Tarefa proposta:
Indique se cada afirmação abaixo está de acordo com o texto sobre a guerra da Ucrânia, respondendo sim ou não e citando literalmente as palavras do texto que decidem a questão. (a) A guerra da Ucrânia é comparada ao que o Vietnã representou para os Estados Unidos. (b) A Otan é liderada pelos Estados Unidos e pela França. (c) O Moskva, depois, naufragou.

Texto para leitura:

============================================================

Correio Braziliense / Estado de Minas
O presidente da Rússia,
Vladimir Putin, está ficando sem opções que não sejam humilhantes. A guerra
pode lhe custar o poder, a grande aposta de Biden e dos líderes europeus
A guerra da Ucrânia está sendo para a
Rússia de Vladimir Putin o que o Vietnã representou para os Estados Unidos. É
uma guerra por procuração, na qual o que existe de mais moderno em termos de
guerra híbrida está sendo empregado pela Organização do Tratado do Atlântico
Norte (Otan), liderada pelos Estados Unidos e pela Inglaterra, contra as tropas
russas invasoras. Se havia alguma dúvida quanto a isso, dois vazamentos de
informações foram esclarecedores:
No primeiro, o Times revelou que “os EUA
forneceram informações de inteligência a respeito de unidades russas que
permitiram aos ucranianos localizar e matar muitos dos generais russos que
morreram em ação na guerra da Ucrânia, de acordo com graduadas autoridades
americanas”. No segundo, após uma reportagem da NBC News, o Times noticiou que
os EUA “forneceram informações de inteligência que ajudaram as forças
ucranianas a localizar e atacar” o Moskva, o principal navio de guerra da
esquadra russa no Mar Negro, que, depois, naufragou.

============================================================

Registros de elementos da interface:
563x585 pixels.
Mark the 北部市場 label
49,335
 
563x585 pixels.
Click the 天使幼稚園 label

============================================================

Resposta da tarefa:
(a) Sim: “A guerra da Ucrânia está sendo para a Rússia de Vladimir Putin o que o Vietnã representou para os Estados Unidos.”
(b) Não: “liderada pelos Estados Unidos e pela Inglaterra”.
(c) Sim: “que, depois, naufragou”.